Se il teatro nasce originariamente come espressione di una comunità, lì dove questa latita, allora o il teatro è vuoto esercizio di stile o un tentativo di ricrearla. Abbiamo assistito, come ha osservato Jean-Luc Nancy, alla dissoluzione, dislocazione e conflagrazione della comunità che per questo è “inoperosa”, ricorrendo a un termine di Maurice Blanchot. Le forme espressive artistiche, nate nel tentativo di ricostruirla, possono solo ripartire dal segno di questa dissoluzione. Lo si legge nella dispersione delle forme performative che cercano di riabitare il mondo, con l’uso e la riscoperta anzitutto dello spazio, e di cui si sono viste molte varianti a Santarcangelo, nel Festival del teatro che ha proprio nella piazza il suo luogo d’elezione. Fare comunità significa abitare il mondo, è per questo che la socialità virtuale dei network, le grandi comunità del web non lo abitano ma sono anche segno di un primo tentativo da parte delle individualità, orfane di un sentire comune, di uscire allo scoperto. Come se la virtualità fosse inevitabilmente il primo gradino possibile, il primo affacciarsi al mondo permesso al soggetto della modernità, sprofondato nella sua assolutezza e isolamento, prima di poter giungere a una vera riappropriazione incantata e activa del mondo.
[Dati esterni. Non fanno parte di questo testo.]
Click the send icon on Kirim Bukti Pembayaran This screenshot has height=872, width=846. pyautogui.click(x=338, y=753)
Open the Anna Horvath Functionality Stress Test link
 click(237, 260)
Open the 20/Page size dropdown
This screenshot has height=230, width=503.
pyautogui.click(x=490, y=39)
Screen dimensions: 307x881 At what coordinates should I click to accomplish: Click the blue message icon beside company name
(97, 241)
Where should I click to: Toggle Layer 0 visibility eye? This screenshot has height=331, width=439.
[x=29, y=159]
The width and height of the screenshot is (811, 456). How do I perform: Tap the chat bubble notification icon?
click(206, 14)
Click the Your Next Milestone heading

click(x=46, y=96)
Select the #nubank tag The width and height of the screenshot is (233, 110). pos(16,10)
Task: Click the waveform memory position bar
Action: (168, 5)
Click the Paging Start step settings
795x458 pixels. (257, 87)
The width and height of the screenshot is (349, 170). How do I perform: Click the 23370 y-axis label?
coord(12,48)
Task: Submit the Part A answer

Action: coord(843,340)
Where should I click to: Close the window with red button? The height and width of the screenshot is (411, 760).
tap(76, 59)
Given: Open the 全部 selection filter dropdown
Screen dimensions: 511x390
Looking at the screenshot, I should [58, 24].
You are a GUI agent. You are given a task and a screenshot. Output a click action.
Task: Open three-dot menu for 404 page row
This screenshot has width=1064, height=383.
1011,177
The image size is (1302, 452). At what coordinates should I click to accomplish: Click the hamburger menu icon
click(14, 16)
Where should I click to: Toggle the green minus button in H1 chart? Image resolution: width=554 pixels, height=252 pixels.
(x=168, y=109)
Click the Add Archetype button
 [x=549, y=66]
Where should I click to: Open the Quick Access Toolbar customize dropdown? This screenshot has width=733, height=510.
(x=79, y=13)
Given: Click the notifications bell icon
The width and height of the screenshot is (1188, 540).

Il reicantamento del mondo, la riscoperta del suo portato estetico contro l’anestetizzazione dei sensi, non può prescindere dal riconoscimento dell’orizzonte mitico condiviso come condizione della coappartenenza comunitaria. Non a caso il mito è, come sostiene Claude Lévi-Strauss, ciò con cui e di cui il tempo si fa spazio; quella dimensione che il pensiero occidentale ha per lo più racchiuso nell’interiorità dell’anima deve uscire da sé; il mito richiede il luogo, pretende sempre una ‘scena’. In questo modo il “fuori” è per la “comunità che viene”, di cui ci parla Giorgio Agamben, quel “dono che la singolarità raccoglie dalle mani vuote dell’umanità”. Il “mito interrotto” – l’unico possibile, a detta di Nancy, per la comunità inoperosa – deve avere la possibilità di riattivarsi. Così il rito per compiersi necessita di uno spazio condiviso. Tuttavia ogni rito – anche quello intravisto da Silvia Bottiroli nelle tre performances – per rendersi possibile presuppone il mito, un comune orizzonte di pensiero che, ci insegna Arnold Gehlen, può solo precedere il rito. Non possiamo tanto credere all’emergenza del teatro dal rito, possiamo piuttosto pensare che se l’uomo lo agisce è perché condivide con altri uomini una stessa cultura, una cultura che permette la coappartenenza.

Anche per questo possiamo pensare che quanto visto a Santarcangelo, prima di essere rito, è segno di un bisogno inguaribile di comunità, di ‘appaesamento’ che si fa forte di legami antichi, e rivela anche come in questo frangente storico conti di più l’espressione del desiderio che la possibilità attuale del suo appagamento.